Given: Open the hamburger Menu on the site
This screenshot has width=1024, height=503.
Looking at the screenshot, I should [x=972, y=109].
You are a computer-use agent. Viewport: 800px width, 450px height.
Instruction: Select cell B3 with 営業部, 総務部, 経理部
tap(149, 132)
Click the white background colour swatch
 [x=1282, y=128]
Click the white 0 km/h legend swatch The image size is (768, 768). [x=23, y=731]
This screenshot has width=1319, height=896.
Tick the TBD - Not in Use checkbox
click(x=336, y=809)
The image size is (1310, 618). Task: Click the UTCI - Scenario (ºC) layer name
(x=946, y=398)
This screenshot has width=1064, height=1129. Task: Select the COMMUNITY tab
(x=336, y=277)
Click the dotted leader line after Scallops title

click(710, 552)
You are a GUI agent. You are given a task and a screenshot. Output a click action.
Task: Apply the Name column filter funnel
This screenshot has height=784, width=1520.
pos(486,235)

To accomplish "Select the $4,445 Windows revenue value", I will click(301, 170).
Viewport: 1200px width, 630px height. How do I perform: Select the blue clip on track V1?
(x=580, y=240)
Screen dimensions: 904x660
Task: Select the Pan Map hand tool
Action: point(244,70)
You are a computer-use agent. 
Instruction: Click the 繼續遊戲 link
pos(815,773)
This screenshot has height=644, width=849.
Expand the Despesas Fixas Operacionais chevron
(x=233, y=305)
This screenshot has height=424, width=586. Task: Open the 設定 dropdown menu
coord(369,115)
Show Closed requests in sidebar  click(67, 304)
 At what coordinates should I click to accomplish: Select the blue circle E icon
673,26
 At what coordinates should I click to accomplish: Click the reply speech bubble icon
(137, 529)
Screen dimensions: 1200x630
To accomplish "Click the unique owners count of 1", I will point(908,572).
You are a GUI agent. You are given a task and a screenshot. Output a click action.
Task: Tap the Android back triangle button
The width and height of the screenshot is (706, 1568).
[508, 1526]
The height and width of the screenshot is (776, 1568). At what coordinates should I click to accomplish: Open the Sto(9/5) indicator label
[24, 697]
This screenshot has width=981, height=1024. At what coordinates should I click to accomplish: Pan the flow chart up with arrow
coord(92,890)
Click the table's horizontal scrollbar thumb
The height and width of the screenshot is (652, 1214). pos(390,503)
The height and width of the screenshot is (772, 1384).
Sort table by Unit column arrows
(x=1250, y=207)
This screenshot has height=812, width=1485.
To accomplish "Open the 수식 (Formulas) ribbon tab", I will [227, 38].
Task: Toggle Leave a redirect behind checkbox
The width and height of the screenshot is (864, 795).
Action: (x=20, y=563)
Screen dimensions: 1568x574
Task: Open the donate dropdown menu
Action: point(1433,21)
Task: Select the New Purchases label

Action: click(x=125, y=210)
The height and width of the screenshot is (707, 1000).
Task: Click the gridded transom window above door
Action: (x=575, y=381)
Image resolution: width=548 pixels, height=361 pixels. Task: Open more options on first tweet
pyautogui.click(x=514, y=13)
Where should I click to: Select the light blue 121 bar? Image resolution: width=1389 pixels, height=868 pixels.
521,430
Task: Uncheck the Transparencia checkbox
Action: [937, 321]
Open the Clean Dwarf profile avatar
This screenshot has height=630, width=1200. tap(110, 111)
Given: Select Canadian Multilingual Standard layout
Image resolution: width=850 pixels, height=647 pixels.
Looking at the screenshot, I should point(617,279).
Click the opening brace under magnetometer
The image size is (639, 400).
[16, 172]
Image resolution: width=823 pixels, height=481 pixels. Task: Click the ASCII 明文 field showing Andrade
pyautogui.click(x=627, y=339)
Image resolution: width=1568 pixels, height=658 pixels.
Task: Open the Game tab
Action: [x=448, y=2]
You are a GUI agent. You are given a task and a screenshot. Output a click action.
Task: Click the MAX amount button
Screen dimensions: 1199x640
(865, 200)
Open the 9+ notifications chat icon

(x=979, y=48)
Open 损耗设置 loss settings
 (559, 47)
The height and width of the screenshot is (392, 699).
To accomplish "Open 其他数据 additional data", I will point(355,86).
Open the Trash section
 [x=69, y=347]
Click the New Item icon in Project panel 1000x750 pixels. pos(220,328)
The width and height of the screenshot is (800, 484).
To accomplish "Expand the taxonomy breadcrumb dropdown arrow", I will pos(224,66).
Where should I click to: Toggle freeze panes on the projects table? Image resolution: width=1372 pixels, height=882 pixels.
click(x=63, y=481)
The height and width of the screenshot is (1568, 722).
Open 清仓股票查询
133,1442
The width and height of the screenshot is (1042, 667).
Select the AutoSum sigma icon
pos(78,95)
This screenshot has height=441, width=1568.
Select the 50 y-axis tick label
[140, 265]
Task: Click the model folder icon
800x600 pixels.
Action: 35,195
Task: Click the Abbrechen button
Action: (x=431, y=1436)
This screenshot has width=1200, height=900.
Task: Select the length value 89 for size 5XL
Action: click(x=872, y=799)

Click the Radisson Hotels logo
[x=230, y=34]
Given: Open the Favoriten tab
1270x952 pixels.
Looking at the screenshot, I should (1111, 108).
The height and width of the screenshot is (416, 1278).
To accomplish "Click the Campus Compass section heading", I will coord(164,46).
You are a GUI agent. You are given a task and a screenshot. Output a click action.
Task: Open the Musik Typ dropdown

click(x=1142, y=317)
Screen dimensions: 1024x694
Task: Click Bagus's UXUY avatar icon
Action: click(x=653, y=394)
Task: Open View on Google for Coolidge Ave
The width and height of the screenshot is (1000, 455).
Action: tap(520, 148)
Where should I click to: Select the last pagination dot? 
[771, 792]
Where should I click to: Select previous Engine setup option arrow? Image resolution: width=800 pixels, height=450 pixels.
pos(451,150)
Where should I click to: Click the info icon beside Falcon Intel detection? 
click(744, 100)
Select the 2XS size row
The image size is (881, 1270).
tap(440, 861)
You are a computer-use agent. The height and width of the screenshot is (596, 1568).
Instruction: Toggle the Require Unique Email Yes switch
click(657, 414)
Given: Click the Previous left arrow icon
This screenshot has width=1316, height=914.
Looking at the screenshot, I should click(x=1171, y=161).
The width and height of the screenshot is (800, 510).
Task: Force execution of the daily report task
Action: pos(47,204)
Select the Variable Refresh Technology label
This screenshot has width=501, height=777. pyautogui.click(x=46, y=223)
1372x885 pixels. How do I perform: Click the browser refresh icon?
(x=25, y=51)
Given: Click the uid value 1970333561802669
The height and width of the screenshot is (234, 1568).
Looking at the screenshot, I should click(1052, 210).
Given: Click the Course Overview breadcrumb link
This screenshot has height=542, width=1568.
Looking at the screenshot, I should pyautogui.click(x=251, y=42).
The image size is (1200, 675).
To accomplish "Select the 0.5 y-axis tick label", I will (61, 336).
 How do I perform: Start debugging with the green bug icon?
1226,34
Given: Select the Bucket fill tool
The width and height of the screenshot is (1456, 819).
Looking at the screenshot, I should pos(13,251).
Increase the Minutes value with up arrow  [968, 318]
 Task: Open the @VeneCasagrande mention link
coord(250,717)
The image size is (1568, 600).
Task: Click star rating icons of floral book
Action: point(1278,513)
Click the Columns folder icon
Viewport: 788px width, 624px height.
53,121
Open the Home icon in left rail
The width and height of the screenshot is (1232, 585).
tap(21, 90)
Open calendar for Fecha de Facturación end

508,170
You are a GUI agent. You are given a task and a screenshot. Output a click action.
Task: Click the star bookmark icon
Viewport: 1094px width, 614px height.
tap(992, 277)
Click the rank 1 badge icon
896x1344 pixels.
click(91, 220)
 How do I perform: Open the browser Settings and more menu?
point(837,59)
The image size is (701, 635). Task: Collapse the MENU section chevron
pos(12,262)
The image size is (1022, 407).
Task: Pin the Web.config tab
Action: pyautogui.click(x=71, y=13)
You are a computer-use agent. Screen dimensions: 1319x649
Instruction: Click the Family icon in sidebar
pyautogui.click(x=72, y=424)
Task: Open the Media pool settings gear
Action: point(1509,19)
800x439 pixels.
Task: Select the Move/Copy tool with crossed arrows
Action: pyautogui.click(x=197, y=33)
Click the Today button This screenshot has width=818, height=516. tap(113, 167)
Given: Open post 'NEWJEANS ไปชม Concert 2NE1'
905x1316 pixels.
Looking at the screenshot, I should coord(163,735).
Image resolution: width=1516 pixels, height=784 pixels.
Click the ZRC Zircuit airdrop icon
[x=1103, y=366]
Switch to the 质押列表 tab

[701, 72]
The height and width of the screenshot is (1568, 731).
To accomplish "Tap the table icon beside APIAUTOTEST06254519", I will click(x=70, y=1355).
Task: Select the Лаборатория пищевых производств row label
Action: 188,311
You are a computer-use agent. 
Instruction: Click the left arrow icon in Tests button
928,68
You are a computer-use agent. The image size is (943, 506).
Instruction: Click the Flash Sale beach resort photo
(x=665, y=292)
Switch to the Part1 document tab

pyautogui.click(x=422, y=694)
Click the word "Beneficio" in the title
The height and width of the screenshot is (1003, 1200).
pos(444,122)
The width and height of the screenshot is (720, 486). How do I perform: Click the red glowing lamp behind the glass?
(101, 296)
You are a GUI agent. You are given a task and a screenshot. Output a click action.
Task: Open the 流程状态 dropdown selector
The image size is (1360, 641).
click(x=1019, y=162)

▸ REQUIREMENT: Your answer should be a single number: the count of lines above with the word "breadcrumb".

▸ TASK OUTPUT: 2